NASA budget cuts at Mars threaten 'crisis' for Curiosity rover and prolific orbiters

NASA's Curiosity Mars rover took this selfie on Feb. 26, 2020. The crumbling rock layer at the top of the image is the Greenheugh Pediment, which Curiosity crested on March 6.
NASA's Curiosity Mars rover took this selfie on Feb. 26, 2020. The crumbling rock layer at the top of the image is the Greenheugh Pediment, which Curiosity crested on March 6. (Image credit: NASA/JPL-Caltech/MSSS)

Budget cuts may force NASA's Curiosity rover to slam on the brakes just as it's reaching its highly anticipated home stretch.

Curiosity landed inside Mars' 96-mile-wide (154 kilometers) Gale Crater in August 2012, tasked with determining if the site could ever have supported microbial life. The rover's work quickly answered that question in the affirmative, showing that Gale hosted a long-lived lake-and-stream system in the ancient past.

The $2.5 billion mission also seeks to shed light on Mars' long-ago shift from a relatively warm and wet world to the cold and dry planet we know today. Gale is well suited for such inquiry; it harbors a 3.4-mile-high (5.5 km) massif called Mount Sharp, whose many rock layers preserve a long history of Martian environmental conditions.

Related: Amazing Mars photos by NASA's Curiosity rover (latest images)

Budget cuts at Mars

Curiosity has been climbing through Mount Sharp's foothills since September 2014, studying clay-rich sediments that are evidence of ancient aqueous environments. The six-wheeled rover has gotten about 1,350 feet (410 meters) above the crater floor to date — so high that it's nearing a transition zone between the clay unit and the sulfate-rich rocks above, which are evidence of a much drier Mars. 

But the funding situation may make exploring this new and potentially revelatory region tougher and more time-consuming than the Curiosity team had thought. The White House's 2021 federal budget request allocates just $40 million to the mission, a decrease of 20% from the rover's current funding. And that current funding is 13% less than Curiosity got in the previous year, said Curiosity project scientist Ashwin Vasavada, of NASA's Jet Propulsion Laboratory (JPL) in Pasadena, California.

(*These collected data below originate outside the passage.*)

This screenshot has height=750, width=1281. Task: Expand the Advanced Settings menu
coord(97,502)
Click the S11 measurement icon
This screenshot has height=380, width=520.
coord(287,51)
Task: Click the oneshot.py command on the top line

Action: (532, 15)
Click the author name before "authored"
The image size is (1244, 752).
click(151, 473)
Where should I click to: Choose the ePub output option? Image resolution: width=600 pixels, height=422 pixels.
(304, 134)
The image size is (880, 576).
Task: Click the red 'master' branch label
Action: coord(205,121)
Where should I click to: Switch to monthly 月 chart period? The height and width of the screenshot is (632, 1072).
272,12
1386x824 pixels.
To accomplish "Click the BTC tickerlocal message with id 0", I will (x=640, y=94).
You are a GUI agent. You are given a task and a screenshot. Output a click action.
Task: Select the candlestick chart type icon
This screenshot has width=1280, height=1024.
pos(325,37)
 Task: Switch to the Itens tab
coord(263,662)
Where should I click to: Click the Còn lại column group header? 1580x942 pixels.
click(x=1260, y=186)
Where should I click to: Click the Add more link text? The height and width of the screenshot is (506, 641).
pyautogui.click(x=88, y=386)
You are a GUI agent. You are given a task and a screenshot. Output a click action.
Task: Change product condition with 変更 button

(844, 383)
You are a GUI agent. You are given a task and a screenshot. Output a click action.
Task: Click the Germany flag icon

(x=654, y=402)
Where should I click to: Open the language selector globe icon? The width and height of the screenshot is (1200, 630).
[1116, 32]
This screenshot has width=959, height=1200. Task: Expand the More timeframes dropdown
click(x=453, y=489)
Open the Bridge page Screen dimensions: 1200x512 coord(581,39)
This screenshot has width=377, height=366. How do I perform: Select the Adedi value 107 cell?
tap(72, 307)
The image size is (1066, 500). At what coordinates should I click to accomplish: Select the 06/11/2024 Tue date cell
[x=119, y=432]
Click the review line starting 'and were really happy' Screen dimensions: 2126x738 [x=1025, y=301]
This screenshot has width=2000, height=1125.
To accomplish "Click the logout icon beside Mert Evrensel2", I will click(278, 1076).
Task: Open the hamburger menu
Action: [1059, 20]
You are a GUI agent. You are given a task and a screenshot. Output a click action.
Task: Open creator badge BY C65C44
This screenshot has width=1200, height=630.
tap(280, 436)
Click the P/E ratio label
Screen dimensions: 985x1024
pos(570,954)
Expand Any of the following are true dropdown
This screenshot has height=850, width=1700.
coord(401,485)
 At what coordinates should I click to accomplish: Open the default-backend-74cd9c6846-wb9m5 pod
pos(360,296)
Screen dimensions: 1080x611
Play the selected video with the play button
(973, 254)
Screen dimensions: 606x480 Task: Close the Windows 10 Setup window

If the 2021 request is passed by Congress as-is, Curiosity's operations would have to be scaled back considerably. Running the mission with just $40 million in 2021 would leave unused about 40% of the science team's capability and 40% of the rover's power output, which comes from a radioisotope thermoelectric generator (RTG), Vasavada said.

"The team feels a bit under a crisis now because of the funding situation," Vasavada said on April 17 during a meeting of NASA's Mars Exploration Program Analysis Group (MEPAG), which aids agency efforts to explore the Red Planet. "This is a big morale hit for us." 

In addition to the clay-sulfate boundary region, the Curiosity team wants to spend some time studying a nearby formation called the Greenheugh Pediment. Just atop Greenheugh is a ridge that may have been formed by debris-carrying liquid water that originated higher up on Mount Sharp, long after Gale's lakes dried up, Vasavada said in his MEPAG presentation.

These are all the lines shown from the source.